The central theme of this "anti-heresy" approach to Christianity is to prosecute, making orthodox Christianity its own antithesis for those who have ears to hear.
No, that's ignoring the reality. The central theme was to protect the truth for those who have the ears to hear. I would argue that the gnostics heard the word, and assumed it meant the same thing as their myths told them. It's the Christians are the ones who heard the word, not the other way round...
And history bears witness to the fruit of its methods. When you start reading the myth as a literal account, you set yourself up for losing the connection the myth was there to forge in the first place. Which is what Gnosticism is about.
I agree. Gnosticism is all about myths. Christianity is all about realities. Myths are presentiments of spiritual realities. Again, and this is fundamental, because gnostics believe in myths, that does not mean nor prove that every other object of belief is necessarily a myth.
I've always loved Joseph Campbell's explanation of this fundamental difference in "The Power of Myth" interviews he did with Bill Moyers:
The purpose of the creeds is to squelch individual experience and contain the artistic impulse that is the product of genuine epiphany. Dogma trades on the good will associated with the "cosmic religious experience" (as Einstein puts it), at the same time it drains that experience of its meanings. And that is what the Nicene Creed was for. It was also to create a law by which those who disagreed could be prosecuted.

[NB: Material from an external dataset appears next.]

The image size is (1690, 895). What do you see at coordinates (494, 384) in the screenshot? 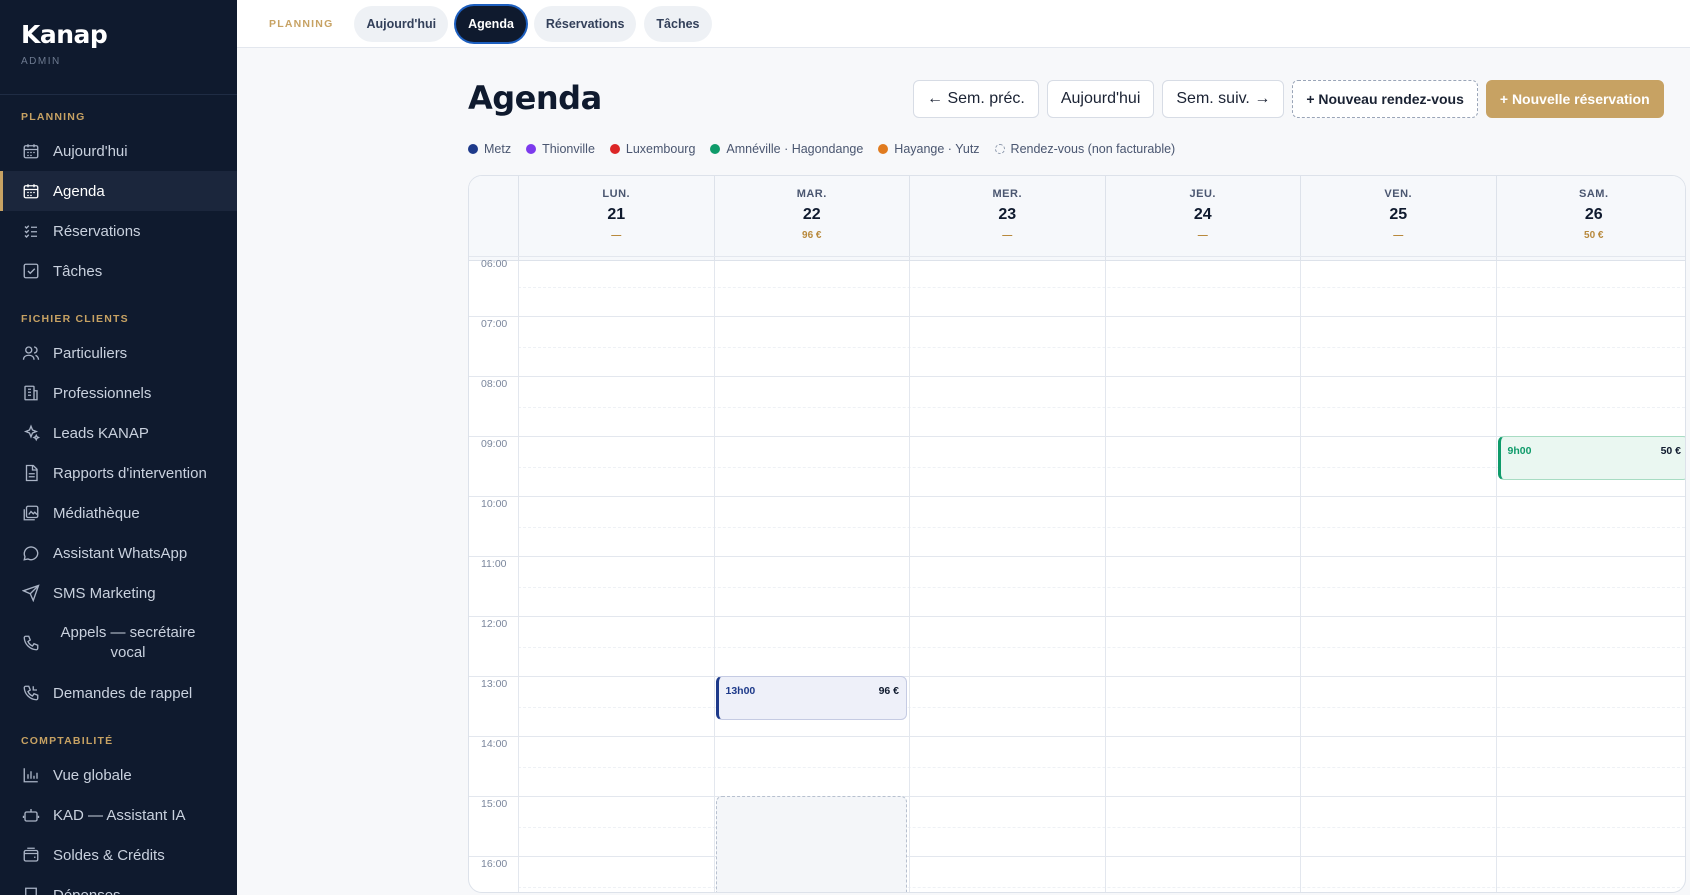
I see `hour-label: 08:00` at bounding box center [494, 384].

Really? How does he explain away the Cappadocians? Boethius? Hilary of Poitiers? Dionysius the Areopagite? Ephrem the Syrian, St Maximus ... Francis, Thomas, Bonaventure, Catherine of Siena? The Cloud of Unknowing? The Imitation of Christ? Julian of Norwich? ... Eckhart, Merton, Therese of Liseaux, John of the Cross, de Chardin ... all squelched? None of their insights the fruit of a genuine epiphany?
I would counter with a saying of Chesterton: "There's two types of people in the world. Those who know they follow a creed, and those who do not."
The real point of difference is not how the gnostic believes (which is invariably what the argument seems to focus on) - personal freedom to believe what one likes as opposed to the orthodox disciplina arcani - but what the gnostic believes - and the fundamentals common to the diverse gnostic doctrines are at odds with scripture in its literal, metaphorical, and eschatalogical senses.